Australia says first in line to buy crude to store in U.S. strategic reserve
Australia is at the head of the queue to buy oil and store it in the U.S. Strategic Petroleum Reserve (SPR), taking advantage of a glut that has hammered oil prices to 21-year lows, Energy Minister Angus Taylor said on Wednesday.
Australia is close to finalising an agreement announced in March with the Trump administration to lease capacity in the SPR, part of an effort by Canberra to meet its fuel security obligations with the International Energy Agency and a U.S. effort to help U.S. crude producers.

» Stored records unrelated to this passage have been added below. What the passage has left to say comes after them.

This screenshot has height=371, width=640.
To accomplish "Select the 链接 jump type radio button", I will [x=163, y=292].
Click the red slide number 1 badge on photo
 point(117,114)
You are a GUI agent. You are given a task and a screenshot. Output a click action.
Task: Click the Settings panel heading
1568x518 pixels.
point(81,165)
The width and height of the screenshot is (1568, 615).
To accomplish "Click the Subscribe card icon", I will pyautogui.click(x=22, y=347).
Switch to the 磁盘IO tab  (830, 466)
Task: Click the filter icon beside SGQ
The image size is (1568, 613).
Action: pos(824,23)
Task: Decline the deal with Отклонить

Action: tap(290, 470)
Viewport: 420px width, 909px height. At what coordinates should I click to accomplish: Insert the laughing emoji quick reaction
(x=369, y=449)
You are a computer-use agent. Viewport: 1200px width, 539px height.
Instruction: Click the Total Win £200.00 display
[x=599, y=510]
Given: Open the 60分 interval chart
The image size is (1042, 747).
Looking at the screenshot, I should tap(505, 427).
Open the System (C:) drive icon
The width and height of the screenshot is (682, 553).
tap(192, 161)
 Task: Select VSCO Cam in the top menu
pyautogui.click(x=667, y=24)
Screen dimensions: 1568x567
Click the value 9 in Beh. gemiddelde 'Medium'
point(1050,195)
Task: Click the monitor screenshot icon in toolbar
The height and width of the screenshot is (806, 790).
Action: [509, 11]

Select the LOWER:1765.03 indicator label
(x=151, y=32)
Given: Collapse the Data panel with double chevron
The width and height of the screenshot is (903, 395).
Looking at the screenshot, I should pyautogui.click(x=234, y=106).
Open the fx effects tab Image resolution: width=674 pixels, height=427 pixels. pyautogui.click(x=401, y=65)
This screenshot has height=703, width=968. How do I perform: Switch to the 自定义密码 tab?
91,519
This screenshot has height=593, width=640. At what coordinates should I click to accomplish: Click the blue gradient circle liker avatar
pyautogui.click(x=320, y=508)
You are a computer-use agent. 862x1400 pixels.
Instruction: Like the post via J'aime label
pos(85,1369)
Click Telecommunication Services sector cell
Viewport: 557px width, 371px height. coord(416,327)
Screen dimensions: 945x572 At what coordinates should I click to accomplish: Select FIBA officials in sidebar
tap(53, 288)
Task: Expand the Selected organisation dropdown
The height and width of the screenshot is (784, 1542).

The U.S. SPR has about 77 million barrels of available capacity in contrast to commercial storage worldwide which is rapidly filling up due to the collapse in fuel demand driven by the coronavirus pandemic.
“They’ve been looking for partner countries to work with to use those…storages,” Taylor said of the U.S. government.
“We have been front of the queue. We were the first ones to put our hands up and say: ‘Yes, we want to start doing it,’” he said in a radio interview in Melbourne.
IEA member countries are required to hold emergency oil stocks equivalent to 90 days of net oil imports. As of February, Australia held 56 days of net imports by the standard definition and 81 days worth including oil en-route to Australia.
Taylor said on Wednesday commercial storage facilities in Australia are “essentially full” as the nation’s four oil refiners are still pumping out product, despite having cut output amid a sharp slump in demand for gasoline, jet fuel and diesel.
Longer term, Taylor said he was in talks with Australia’s four refiners about storing fuel in Australia to meet the country’s IEA requirement, beyond holding oil in the United States.
“Ultimately we want local fuel security, of course, and local fuel storage,” Taylor said.
“But in the interim there’s a great opportunity here to buy oil at very, very low prices.”
The owners of Australia’s four oil refineries – Exxon Mobil Corp, BP Plc, Caltex Australia Ltd and Viva Energy Group Ltd – were not immediately available to comment on their talks with the government.